One of the most common causes of abdominal bloating, water retention occurs as the result of an imbalance in the amount of salt in your blood. If you have been drinking too much water or not enough salt, your body reacts by retaining water. This leads to bloating, often in the abdominal area. It could be that you have a tendency to retain water, particularly if you sweat out a lot of salt when exercising. Some beginning exercisers retain water because their bodies interpret working out as a trauma and retain fluids as a precautionary measure.

Other Disorders

Although digestive issues and water retention are the more common causes of abdominal bloating in those who exercise, other factors can cause or contribute to the problem. Prescription medications can lead to bloating, particularly if they contain lactulose or sorbitol, reports the online encyclopedia Medline Plus. Swallowing air, which is a nervous habit, can also lead to abdominal bloating. Rarely, a more serious issue, such as pancreatic insufficiency, ovarian cancer, tumors or ascites, is the culprit.

Prevention

To avoid digestion issues, eat a full meal at least two hours before working out to allow for proper digestion. Include mostly carbohydrates and some protein in your meals, and eat slowly.

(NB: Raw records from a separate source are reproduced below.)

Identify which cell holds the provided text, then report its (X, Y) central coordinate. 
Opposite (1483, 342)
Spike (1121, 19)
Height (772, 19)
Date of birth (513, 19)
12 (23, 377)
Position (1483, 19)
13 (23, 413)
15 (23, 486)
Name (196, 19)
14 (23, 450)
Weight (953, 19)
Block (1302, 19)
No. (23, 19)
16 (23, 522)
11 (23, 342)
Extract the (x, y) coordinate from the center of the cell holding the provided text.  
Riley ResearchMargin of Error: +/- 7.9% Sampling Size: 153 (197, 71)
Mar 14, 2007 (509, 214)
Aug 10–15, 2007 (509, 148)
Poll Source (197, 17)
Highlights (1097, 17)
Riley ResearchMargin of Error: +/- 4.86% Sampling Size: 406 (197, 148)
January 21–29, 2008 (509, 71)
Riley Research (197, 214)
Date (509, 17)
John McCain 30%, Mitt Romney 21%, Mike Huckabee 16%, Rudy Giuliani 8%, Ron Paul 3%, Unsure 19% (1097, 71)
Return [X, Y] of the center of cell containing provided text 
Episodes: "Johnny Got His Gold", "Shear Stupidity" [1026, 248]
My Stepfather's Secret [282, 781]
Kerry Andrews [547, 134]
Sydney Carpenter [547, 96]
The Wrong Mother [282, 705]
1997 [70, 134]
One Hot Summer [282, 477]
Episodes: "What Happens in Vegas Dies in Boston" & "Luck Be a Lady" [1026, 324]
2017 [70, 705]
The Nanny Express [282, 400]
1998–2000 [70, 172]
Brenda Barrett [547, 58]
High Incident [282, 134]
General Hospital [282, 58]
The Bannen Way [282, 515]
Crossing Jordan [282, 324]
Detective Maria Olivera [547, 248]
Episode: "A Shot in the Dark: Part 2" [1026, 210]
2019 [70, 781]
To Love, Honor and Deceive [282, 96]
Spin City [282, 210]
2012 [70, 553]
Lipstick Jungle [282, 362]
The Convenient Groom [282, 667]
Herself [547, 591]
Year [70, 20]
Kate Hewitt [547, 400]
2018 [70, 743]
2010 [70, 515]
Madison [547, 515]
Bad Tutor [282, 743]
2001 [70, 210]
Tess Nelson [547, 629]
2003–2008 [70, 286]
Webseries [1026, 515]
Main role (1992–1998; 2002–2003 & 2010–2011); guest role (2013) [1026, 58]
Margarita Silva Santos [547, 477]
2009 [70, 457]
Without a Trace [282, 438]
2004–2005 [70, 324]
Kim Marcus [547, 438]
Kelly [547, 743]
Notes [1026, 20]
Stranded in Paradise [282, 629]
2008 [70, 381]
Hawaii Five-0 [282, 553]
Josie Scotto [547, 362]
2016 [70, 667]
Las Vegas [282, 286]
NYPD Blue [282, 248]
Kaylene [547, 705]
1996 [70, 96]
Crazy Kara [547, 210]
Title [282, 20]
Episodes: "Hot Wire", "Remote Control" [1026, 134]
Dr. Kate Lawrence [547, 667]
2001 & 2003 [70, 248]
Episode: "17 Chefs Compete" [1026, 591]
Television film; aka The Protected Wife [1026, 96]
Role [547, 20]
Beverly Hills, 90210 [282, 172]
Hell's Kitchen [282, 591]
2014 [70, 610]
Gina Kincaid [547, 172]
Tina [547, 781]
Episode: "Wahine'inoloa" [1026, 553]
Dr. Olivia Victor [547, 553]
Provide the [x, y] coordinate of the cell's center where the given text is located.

Avoid consuming caffeine, aspirin, high doses of vitamin C, carbonated drinks and foods with high amounts of fiber, sugar or fats. To determine the proper amount of water you need to drink, weigh yourself before and after working out. The weight you lose will be mostly water. If you tend to get a bitter taste in your mouth when you sweat or have a lot of white marks on your clothing, you might be a salty sweater. If this is the case, consuming a salty snack before and during your workout may help prevent the bloating. Consult a doctor before adding more salt, however, as excess amounts can lead to blood pressure problems. If the bloating persists for more than two weeks despite preventive measures or is accompanied by severe pain, seek medical attention.